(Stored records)
====================

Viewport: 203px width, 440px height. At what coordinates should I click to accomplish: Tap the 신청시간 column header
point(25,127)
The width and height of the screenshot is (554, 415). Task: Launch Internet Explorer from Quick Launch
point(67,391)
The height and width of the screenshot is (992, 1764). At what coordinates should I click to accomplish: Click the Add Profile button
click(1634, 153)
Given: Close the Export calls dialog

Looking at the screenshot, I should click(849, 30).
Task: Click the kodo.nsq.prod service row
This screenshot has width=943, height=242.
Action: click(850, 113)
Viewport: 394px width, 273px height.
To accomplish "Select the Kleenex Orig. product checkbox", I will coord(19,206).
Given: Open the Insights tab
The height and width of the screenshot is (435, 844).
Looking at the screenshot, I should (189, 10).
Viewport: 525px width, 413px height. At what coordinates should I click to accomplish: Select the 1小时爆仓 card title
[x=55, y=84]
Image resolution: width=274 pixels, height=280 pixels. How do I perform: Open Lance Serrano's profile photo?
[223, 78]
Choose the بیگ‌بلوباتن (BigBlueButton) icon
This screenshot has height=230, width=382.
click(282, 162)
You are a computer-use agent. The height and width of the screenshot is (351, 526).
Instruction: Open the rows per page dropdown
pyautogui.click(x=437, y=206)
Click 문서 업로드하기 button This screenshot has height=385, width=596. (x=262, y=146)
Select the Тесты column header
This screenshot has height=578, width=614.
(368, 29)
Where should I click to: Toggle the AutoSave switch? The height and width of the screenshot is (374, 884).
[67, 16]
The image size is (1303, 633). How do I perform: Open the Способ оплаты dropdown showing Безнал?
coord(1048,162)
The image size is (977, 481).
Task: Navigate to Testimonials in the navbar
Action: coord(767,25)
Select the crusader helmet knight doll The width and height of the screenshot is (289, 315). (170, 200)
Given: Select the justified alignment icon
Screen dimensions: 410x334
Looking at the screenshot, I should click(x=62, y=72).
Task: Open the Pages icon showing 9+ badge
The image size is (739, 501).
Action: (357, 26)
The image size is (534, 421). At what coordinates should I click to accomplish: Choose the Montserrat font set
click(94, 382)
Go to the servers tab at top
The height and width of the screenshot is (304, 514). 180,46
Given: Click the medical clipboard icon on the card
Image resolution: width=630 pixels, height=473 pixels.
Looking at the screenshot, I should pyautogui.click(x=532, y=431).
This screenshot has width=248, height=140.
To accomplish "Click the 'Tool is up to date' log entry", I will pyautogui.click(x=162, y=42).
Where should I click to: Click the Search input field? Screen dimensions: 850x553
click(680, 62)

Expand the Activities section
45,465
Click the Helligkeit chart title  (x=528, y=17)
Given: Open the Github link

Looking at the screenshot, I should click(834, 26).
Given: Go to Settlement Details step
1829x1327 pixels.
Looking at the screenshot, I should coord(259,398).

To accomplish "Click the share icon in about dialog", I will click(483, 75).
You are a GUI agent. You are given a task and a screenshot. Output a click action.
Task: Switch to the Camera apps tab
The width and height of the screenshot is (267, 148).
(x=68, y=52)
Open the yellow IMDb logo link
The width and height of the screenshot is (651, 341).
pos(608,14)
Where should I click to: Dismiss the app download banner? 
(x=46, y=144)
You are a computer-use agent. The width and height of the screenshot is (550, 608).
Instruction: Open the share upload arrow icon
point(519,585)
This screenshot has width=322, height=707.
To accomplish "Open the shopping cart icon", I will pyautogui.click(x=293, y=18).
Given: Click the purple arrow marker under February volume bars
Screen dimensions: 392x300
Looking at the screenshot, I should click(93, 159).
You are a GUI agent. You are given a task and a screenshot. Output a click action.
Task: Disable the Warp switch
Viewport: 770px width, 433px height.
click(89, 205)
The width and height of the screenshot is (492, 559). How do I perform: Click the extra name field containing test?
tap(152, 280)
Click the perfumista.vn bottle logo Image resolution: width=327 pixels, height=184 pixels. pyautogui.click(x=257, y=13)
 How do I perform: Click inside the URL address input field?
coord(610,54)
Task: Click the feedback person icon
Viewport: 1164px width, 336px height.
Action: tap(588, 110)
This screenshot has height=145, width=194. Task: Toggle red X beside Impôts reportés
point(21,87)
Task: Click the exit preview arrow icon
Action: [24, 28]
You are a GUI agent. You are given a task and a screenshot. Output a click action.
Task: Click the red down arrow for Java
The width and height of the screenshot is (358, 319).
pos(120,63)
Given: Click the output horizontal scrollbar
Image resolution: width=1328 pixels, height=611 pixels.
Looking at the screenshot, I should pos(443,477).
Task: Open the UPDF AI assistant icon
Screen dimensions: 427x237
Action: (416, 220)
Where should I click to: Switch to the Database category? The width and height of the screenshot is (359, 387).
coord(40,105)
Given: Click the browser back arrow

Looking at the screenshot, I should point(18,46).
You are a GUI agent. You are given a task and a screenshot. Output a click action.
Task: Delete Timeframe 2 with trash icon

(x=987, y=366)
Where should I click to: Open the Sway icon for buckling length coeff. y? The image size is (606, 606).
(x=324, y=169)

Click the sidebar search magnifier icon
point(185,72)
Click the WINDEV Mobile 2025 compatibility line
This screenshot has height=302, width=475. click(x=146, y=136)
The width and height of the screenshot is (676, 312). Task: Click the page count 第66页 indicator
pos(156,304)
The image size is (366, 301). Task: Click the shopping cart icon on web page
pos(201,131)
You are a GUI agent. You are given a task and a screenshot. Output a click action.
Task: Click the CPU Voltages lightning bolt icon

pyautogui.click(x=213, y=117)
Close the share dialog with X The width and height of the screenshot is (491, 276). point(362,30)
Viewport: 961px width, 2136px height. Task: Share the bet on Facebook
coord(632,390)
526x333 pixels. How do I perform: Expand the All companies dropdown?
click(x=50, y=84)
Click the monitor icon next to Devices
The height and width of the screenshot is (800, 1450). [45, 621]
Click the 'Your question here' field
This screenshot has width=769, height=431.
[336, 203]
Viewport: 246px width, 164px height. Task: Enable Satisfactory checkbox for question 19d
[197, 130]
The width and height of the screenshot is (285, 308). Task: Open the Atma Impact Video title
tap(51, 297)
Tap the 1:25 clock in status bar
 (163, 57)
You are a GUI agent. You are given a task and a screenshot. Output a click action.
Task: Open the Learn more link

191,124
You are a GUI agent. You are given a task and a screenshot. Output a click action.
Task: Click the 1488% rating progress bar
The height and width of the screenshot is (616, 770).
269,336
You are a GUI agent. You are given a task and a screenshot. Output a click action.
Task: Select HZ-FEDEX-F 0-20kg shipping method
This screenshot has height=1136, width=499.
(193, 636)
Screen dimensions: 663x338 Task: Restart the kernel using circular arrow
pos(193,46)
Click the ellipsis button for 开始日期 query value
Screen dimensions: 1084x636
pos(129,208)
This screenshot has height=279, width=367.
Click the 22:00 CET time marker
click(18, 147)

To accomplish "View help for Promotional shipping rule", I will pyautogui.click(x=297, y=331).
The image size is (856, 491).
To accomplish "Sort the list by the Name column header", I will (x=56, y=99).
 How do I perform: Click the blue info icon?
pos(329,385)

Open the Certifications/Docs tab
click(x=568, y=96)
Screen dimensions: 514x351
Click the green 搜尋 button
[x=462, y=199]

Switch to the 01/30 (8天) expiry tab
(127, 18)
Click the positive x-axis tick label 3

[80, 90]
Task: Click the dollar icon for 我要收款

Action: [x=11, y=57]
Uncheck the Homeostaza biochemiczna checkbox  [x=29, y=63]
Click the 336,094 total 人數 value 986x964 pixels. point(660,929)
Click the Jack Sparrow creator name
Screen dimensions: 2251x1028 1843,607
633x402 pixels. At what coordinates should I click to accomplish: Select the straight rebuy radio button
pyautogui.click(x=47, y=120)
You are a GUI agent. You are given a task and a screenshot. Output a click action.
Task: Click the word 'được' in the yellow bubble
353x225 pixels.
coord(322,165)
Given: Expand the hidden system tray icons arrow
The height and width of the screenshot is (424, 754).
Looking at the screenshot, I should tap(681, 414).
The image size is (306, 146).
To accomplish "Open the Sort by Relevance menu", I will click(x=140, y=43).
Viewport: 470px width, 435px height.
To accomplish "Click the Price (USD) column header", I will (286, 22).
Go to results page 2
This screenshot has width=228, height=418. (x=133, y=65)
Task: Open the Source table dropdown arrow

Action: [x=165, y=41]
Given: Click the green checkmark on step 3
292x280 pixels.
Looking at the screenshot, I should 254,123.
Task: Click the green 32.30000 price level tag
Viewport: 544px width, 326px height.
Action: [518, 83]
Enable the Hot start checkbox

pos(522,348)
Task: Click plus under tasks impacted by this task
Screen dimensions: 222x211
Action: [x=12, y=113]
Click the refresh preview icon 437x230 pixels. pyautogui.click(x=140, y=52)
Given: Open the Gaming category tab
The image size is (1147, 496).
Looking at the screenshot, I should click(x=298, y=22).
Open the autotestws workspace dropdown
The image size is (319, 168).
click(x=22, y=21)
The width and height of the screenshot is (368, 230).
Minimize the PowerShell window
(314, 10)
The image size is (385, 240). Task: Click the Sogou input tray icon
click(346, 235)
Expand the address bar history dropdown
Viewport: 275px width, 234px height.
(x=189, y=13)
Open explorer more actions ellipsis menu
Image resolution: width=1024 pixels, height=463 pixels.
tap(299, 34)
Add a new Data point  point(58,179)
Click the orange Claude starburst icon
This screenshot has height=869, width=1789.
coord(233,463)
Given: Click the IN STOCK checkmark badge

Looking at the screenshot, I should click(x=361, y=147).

====================

#### DESCRIPTION OF THE TASK
Copy each line of the records containing the string "shipping".

#### TASK ANSWER
Task: Select HZ-FEDEX-F 0-20kg shipping method
To accomplish "View help for Promotional shipping rule", I will pyautogui.click(x=297, y=331).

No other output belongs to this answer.